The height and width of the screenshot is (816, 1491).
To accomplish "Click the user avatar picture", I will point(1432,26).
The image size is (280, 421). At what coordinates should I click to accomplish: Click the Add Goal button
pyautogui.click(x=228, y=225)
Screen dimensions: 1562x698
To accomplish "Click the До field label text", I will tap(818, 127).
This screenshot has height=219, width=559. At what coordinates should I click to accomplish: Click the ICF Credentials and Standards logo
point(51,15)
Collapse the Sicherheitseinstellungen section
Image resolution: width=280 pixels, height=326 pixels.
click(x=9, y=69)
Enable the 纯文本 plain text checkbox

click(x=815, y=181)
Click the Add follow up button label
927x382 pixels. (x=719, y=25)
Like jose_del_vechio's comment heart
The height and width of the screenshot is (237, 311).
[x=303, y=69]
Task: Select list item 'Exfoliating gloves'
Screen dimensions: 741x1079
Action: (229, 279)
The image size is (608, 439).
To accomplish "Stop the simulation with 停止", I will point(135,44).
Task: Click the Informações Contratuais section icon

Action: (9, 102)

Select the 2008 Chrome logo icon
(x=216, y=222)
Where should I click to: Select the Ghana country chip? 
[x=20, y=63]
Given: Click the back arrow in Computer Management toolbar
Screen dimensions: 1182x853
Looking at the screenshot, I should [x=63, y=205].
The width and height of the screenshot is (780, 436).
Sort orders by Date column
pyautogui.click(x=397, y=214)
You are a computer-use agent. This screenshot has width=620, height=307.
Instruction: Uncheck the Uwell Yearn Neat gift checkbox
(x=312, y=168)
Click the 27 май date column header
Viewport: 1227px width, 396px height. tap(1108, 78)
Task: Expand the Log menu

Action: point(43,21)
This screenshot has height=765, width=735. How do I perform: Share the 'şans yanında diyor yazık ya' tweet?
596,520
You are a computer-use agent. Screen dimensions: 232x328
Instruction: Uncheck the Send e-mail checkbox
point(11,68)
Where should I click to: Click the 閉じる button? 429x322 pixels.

■ ■ ■ ■ ■ ■ ■

#### Work instruction:
Give back each record above exactly as written.

#### Problem solution:
The height and width of the screenshot is (816, 1491).
To accomplish "Click the user avatar picture", I will point(1432,26).
The image size is (280, 421). At what coordinates should I click to accomplish: Click the Add Goal button
pyautogui.click(x=228, y=225)
Screen dimensions: 1562x698
To accomplish "Click the До field label text", I will tap(818, 127).
This screenshot has height=219, width=559. At what coordinates should I click to accomplish: Click the ICF Credentials and Standards logo
point(51,15)
Collapse the Sicherheitseinstellungen section
Image resolution: width=280 pixels, height=326 pixels.
click(x=9, y=69)
Enable the 纯文本 plain text checkbox

click(x=815, y=181)
Click the Add follow up button label
927x382 pixels. (x=719, y=25)
Like jose_del_vechio's comment heart
The height and width of the screenshot is (237, 311).
[x=303, y=69]
Task: Select list item 'Exfoliating gloves'
Screen dimensions: 741x1079
Action: (229, 279)
The image size is (608, 439).
To accomplish "Stop the simulation with 停止", I will point(135,44).
Task: Click the Informações Contratuais section icon

Action: (9, 102)

Select the 2008 Chrome logo icon
(x=216, y=222)
Where should I click to: Select the Ghana country chip? 
[x=20, y=63]
Given: Click the back arrow in Computer Management toolbar
Screen dimensions: 1182x853
Looking at the screenshot, I should [x=63, y=205].
The width and height of the screenshot is (780, 436).
Sort orders by Date column
pyautogui.click(x=397, y=214)
You are a computer-use agent. This screenshot has width=620, height=307.
Instruction: Uncheck the Uwell Yearn Neat gift checkbox
(x=312, y=168)
Click the 27 май date column header
Viewport: 1227px width, 396px height. tap(1108, 78)
Task: Expand the Log menu

Action: point(43,21)
This screenshot has height=765, width=735. How do I perform: Share the 'şans yanında diyor yazık ya' tweet?
596,520
You are a computer-use agent. Screen dimensions: 232x328
Instruction: Uncheck the Send e-mail checkbox
point(11,68)
Where should I click to: Click the 閉じる button? 429x322 pixels.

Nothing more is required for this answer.